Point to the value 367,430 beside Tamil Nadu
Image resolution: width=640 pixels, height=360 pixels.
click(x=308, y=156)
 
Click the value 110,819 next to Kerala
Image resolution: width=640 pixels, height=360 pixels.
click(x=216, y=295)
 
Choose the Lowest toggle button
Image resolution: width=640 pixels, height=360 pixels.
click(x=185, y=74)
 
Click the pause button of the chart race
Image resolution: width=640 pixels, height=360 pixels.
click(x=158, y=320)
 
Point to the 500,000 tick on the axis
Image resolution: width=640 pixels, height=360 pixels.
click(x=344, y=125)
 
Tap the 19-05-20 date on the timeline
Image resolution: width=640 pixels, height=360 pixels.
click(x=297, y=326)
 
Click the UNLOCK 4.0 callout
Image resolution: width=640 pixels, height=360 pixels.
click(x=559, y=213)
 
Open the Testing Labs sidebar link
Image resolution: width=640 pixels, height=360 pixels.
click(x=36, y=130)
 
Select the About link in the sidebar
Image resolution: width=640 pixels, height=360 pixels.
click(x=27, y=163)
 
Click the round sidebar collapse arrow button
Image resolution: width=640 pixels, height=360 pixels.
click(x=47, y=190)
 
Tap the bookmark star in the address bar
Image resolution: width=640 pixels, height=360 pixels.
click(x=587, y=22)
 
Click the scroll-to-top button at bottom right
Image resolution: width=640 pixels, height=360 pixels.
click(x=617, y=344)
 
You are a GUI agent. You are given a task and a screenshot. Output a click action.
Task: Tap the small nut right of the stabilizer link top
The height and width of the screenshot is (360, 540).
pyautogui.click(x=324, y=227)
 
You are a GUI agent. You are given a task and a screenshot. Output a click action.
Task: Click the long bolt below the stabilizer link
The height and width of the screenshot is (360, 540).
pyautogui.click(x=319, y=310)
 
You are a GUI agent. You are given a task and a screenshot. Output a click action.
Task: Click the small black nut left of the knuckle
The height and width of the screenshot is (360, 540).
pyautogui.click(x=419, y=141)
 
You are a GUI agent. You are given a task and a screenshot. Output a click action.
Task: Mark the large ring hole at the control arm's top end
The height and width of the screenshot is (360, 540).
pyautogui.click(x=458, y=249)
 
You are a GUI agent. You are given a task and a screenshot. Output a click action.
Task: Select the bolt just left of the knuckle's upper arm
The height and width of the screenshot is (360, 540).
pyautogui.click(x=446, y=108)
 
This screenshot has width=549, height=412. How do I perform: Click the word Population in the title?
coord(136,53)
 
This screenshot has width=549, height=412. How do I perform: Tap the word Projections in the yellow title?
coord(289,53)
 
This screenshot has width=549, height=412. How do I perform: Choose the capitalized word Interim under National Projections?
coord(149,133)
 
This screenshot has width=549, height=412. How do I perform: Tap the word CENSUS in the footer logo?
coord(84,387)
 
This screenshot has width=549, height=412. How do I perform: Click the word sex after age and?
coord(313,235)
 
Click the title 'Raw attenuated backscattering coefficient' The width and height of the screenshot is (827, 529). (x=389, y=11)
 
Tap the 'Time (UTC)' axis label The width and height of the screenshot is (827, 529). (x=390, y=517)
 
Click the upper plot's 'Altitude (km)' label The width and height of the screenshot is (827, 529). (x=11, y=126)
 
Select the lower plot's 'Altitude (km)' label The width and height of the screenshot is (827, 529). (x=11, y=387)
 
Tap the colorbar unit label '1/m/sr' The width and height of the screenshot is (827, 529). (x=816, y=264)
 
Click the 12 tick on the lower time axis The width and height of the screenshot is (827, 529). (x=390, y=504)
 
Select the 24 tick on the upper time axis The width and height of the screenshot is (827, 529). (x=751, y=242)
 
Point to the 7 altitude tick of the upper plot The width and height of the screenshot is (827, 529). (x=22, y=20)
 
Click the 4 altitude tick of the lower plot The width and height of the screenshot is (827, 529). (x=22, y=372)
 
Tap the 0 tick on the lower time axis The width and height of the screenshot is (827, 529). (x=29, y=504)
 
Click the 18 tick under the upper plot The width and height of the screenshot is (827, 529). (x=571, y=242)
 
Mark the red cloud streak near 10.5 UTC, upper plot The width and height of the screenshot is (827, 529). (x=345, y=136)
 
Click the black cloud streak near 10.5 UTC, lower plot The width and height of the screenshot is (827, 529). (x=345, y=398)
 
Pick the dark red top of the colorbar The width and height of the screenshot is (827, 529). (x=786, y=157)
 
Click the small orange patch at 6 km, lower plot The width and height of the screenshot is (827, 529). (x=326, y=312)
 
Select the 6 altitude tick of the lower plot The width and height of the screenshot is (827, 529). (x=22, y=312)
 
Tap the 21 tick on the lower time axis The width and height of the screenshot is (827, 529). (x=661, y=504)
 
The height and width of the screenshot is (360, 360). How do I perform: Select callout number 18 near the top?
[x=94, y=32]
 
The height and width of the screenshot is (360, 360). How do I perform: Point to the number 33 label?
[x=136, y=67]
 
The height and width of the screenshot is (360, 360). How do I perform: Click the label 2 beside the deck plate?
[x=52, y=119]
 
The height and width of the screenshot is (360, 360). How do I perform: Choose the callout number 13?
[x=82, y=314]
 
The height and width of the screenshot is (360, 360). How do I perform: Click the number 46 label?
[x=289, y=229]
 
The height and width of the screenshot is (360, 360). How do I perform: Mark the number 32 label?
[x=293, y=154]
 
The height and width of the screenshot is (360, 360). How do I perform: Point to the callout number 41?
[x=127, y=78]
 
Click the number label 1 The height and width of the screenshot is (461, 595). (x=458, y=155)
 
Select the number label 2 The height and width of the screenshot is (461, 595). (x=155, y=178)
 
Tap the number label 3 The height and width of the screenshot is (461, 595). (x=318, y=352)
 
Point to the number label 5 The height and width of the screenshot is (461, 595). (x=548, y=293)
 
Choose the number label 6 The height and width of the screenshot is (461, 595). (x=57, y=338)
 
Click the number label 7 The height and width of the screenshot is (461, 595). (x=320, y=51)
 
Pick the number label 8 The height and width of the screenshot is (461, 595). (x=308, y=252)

========================

- What you need to do:
Rewrite the listing above, substituting "numbered tag" for every occurrence of "number label" and keeping everything else the same.

- Answer to the problem:
Point to the value 367,430 beside Tamil Nadu
Image resolution: width=640 pixels, height=360 pixels.
click(x=308, y=156)
 
Click the value 110,819 next to Kerala
Image resolution: width=640 pixels, height=360 pixels.
click(x=216, y=295)
 
Choose the Lowest toggle button
Image resolution: width=640 pixels, height=360 pixels.
click(x=185, y=74)
 
Click the pause button of the chart race
Image resolution: width=640 pixels, height=360 pixels.
click(x=158, y=320)
 
Point to the 500,000 tick on the axis
Image resolution: width=640 pixels, height=360 pixels.
click(x=344, y=125)
 
Tap the 19-05-20 date on the timeline
Image resolution: width=640 pixels, height=360 pixels.
click(x=297, y=326)
 
Click the UNLOCK 4.0 callout
Image resolution: width=640 pixels, height=360 pixels.
click(x=559, y=213)
 
Open the Testing Labs sidebar link
Image resolution: width=640 pixels, height=360 pixels.
click(x=36, y=130)
 
Select the About link in the sidebar
Image resolution: width=640 pixels, height=360 pixels.
click(x=27, y=163)
 
Click the round sidebar collapse arrow button
Image resolution: width=640 pixels, height=360 pixels.
click(x=47, y=190)
 
Tap the bookmark star in the address bar
Image resolution: width=640 pixels, height=360 pixels.
click(x=587, y=22)
 
Click the scroll-to-top button at bottom right
Image resolution: width=640 pixels, height=360 pixels.
click(x=617, y=344)
 
You are a GUI agent. You are given a task and a screenshot. Output a click action.
Task: Tap the small nut right of the stabilizer link top
The height and width of the screenshot is (360, 540).
pyautogui.click(x=324, y=227)
 
You are a GUI agent. You are given a task and a screenshot. Output a click action.
Task: Click the long bolt below the stabilizer link
The height and width of the screenshot is (360, 540).
pyautogui.click(x=319, y=310)
 
You are a GUI agent. You are given a task and a screenshot. Output a click action.
Task: Click the small black nut left of the knuckle
The height and width of the screenshot is (360, 540).
pyautogui.click(x=419, y=141)
 
You are a GUI agent. You are given a task and a screenshot. Output a click action.
Task: Mark the large ring hole at the control arm's top end
The height and width of the screenshot is (360, 540).
pyautogui.click(x=458, y=249)
 
You are a GUI agent. You are given a task and a screenshot. Output a click action.
Task: Select the bolt just left of the knuckle's upper arm
The height and width of the screenshot is (360, 540).
pyautogui.click(x=446, y=108)
 
This screenshot has width=549, height=412. How do I perform: Click the word Population in the title?
coord(136,53)
 
This screenshot has width=549, height=412. How do I perform: Tap the word Projections in the yellow title?
coord(289,53)
 
This screenshot has width=549, height=412. How do I perform: Choose the capitalized word Interim under National Projections?
coord(149,133)
 
This screenshot has width=549, height=412. How do I perform: Tap the word CENSUS in the footer logo?
coord(84,387)
 
This screenshot has width=549, height=412. How do I perform: Click the word sex after age and?
coord(313,235)
 
Click the title 'Raw attenuated backscattering coefficient' The width and height of the screenshot is (827, 529). (x=389, y=11)
 
Tap the 'Time (UTC)' axis label The width and height of the screenshot is (827, 529). (x=390, y=517)
 
Click the upper plot's 'Altitude (km)' label The width and height of the screenshot is (827, 529). (x=11, y=126)
 
Select the lower plot's 'Altitude (km)' label The width and height of the screenshot is (827, 529). (x=11, y=387)
 
Tap the colorbar unit label '1/m/sr' The width and height of the screenshot is (827, 529). (x=816, y=264)
 
Click the 12 tick on the lower time axis The width and height of the screenshot is (827, 529). (x=390, y=504)
 
Select the 24 tick on the upper time axis The width and height of the screenshot is (827, 529). (x=751, y=242)
 
Point to the 7 altitude tick of the upper plot The width and height of the screenshot is (827, 529). (x=22, y=20)
 
Click the 4 altitude tick of the lower plot The width and height of the screenshot is (827, 529). (x=22, y=372)
 
Tap the 0 tick on the lower time axis The width and height of the screenshot is (827, 529). (x=29, y=504)
 
Click the 18 tick under the upper plot The width and height of the screenshot is (827, 529). (x=571, y=242)
 
Mark the red cloud streak near 10.5 UTC, upper plot The width and height of the screenshot is (827, 529). (x=345, y=136)
 
Click the black cloud streak near 10.5 UTC, lower plot The width and height of the screenshot is (827, 529). (x=345, y=398)
 
Pick the dark red top of the colorbar The width and height of the screenshot is (827, 529). (x=786, y=157)
 
Click the small orange patch at 6 km, lower plot The width and height of the screenshot is (827, 529). (x=326, y=312)
 
Select the 6 altitude tick of the lower plot The width and height of the screenshot is (827, 529). (x=22, y=312)
 
Tap the 21 tick on the lower time axis The width and height of the screenshot is (827, 529). (x=661, y=504)
 
The height and width of the screenshot is (360, 360). How do I perform: Select callout number 18 near the top?
[x=94, y=32]
 
The height and width of the screenshot is (360, 360). How do I perform: Point to the number 33 label?
[x=136, y=67]
 
The height and width of the screenshot is (360, 360). How do I perform: Click the label 2 beside the deck plate?
[x=52, y=119]
 
The height and width of the screenshot is (360, 360). How do I perform: Choose the callout number 13?
[x=82, y=314]
 
The height and width of the screenshot is (360, 360). How do I perform: Click the number 46 label?
[x=289, y=229]
 
The height and width of the screenshot is (360, 360). How do I perform: Mark the number 32 label?
[x=293, y=154]
 
The height and width of the screenshot is (360, 360). How do I perform: Point to the callout number 41?
[x=127, y=78]
 
Click the numbered tag 1 The height and width of the screenshot is (461, 595). (x=458, y=155)
 
Select the numbered tag 2 The height and width of the screenshot is (461, 595). (x=155, y=178)
 
Tap the numbered tag 3 The height and width of the screenshot is (461, 595). (x=318, y=352)
 
Point to the numbered tag 5 The height and width of the screenshot is (461, 595). (x=548, y=293)
 
Choose the numbered tag 6 The height and width of the screenshot is (461, 595). (x=57, y=338)
 
Click the numbered tag 7 The height and width of the screenshot is (461, 595). (x=320, y=51)
 
Pick the numbered tag 8 The height and width of the screenshot is (461, 595). (x=308, y=252)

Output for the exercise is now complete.